**What is asked:** Put the part of the material that opens with the line containing "Collapse the 約束 section" and closes with the line containing "pos(1589,164)" into a Markdown table with the columns Row and Entry, one numbered row per line. Skip blank lines and leave the pictures out.

**Records shown:**
========

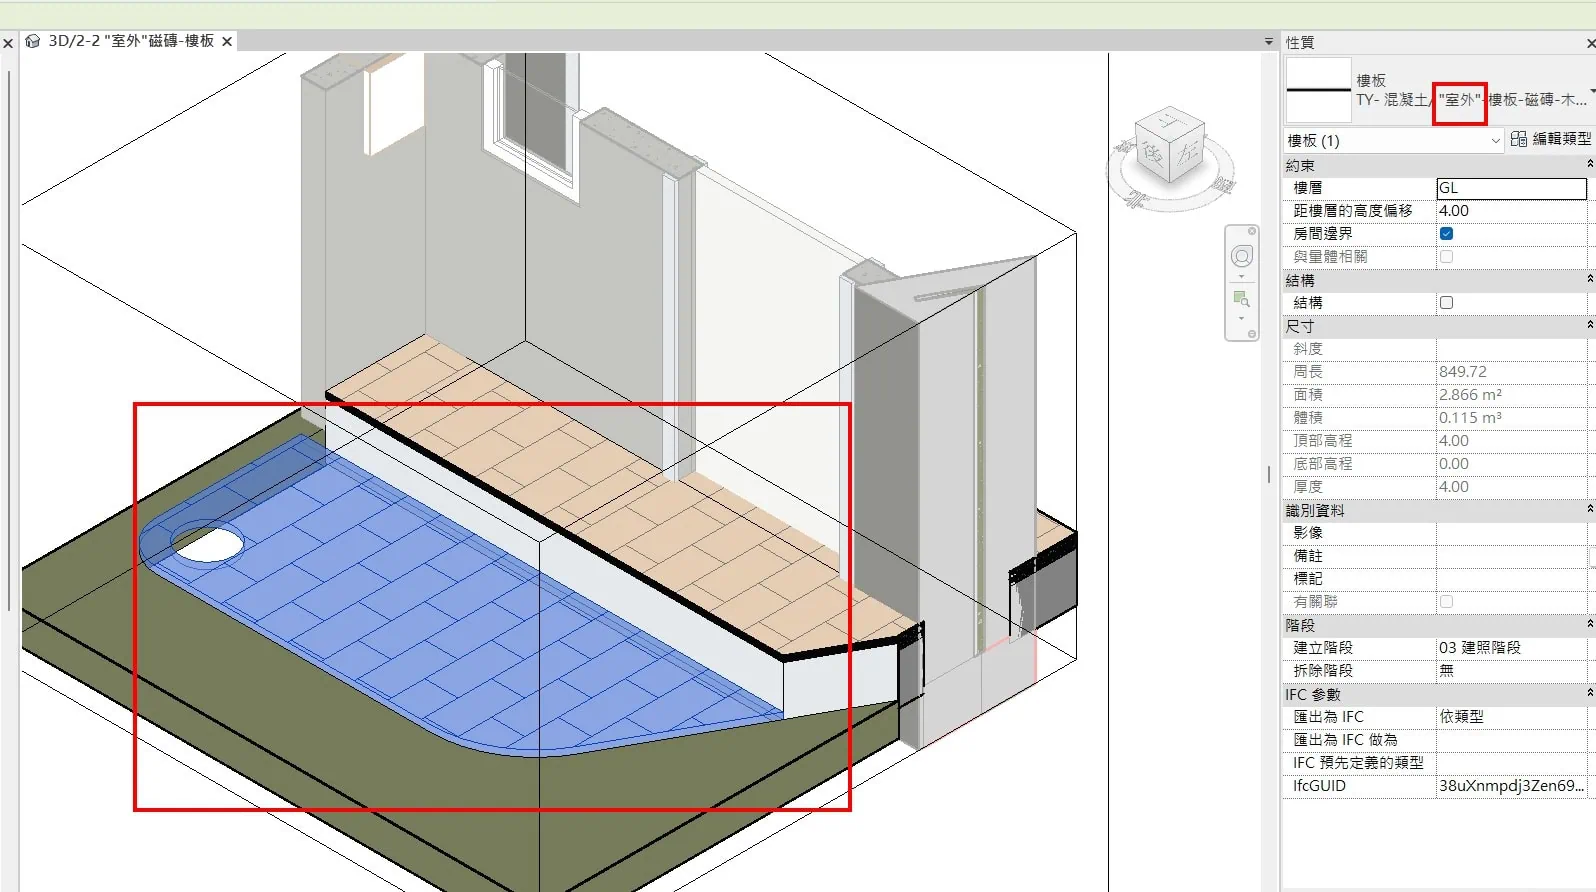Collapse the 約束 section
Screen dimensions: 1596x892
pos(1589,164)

========

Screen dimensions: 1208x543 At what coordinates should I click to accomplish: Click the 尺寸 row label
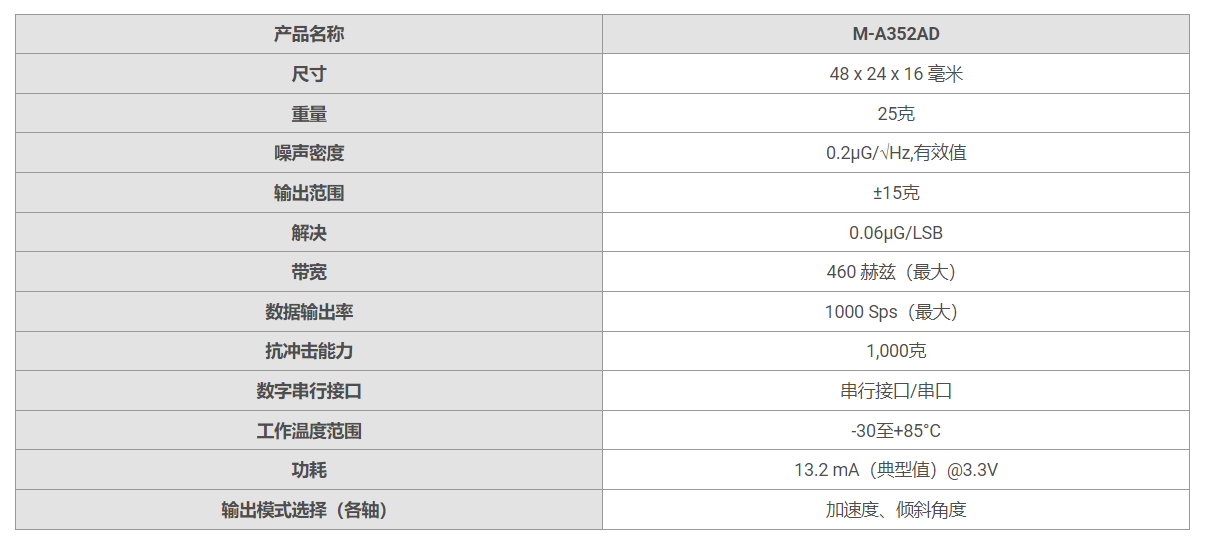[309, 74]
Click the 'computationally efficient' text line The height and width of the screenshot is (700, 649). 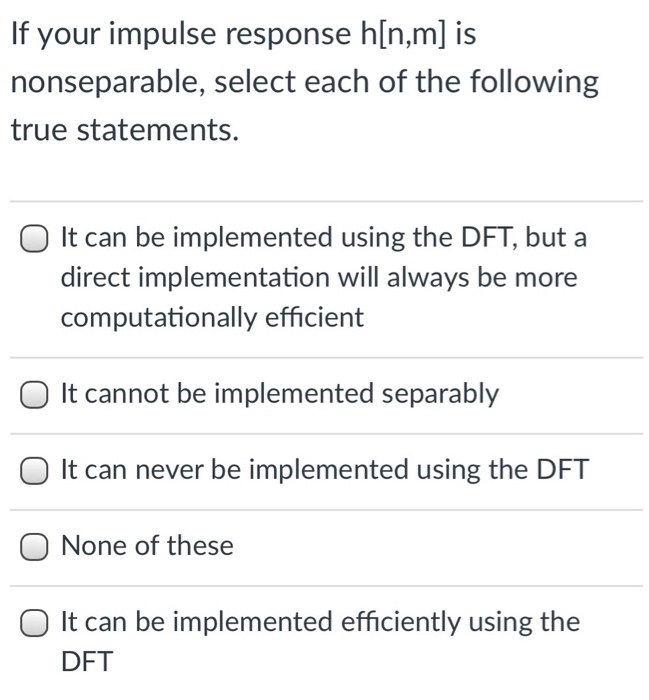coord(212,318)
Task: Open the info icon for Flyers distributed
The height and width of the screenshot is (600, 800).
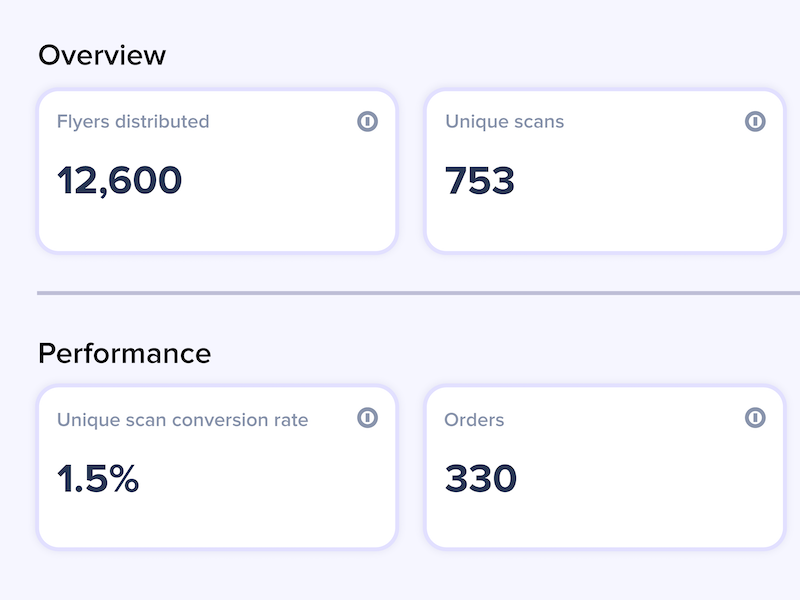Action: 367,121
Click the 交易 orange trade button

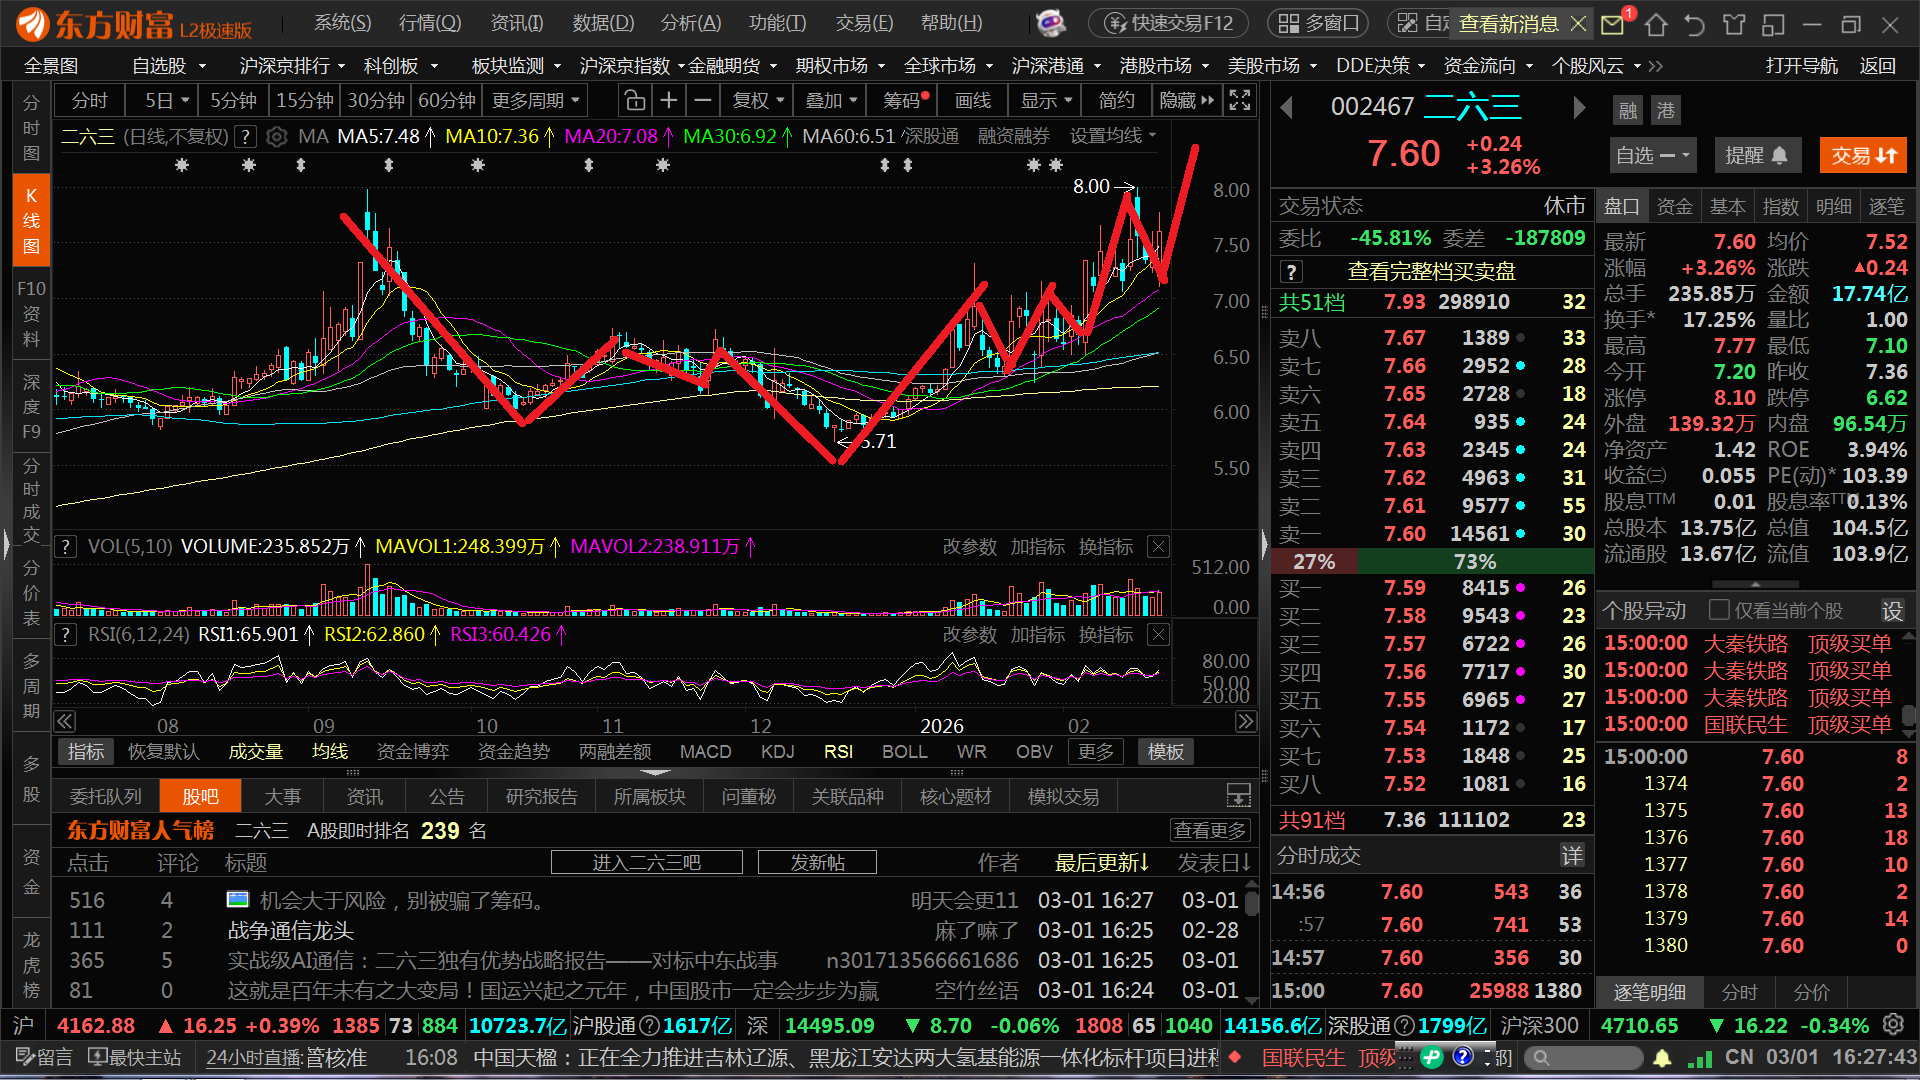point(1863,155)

========

**Written answer:**
| Row | Entry |
|---|---|
| 1 | Collapse the 約束 section |
| 2 | Screen dimensions: 1596x892 |
| 3 | pos(1589,164) |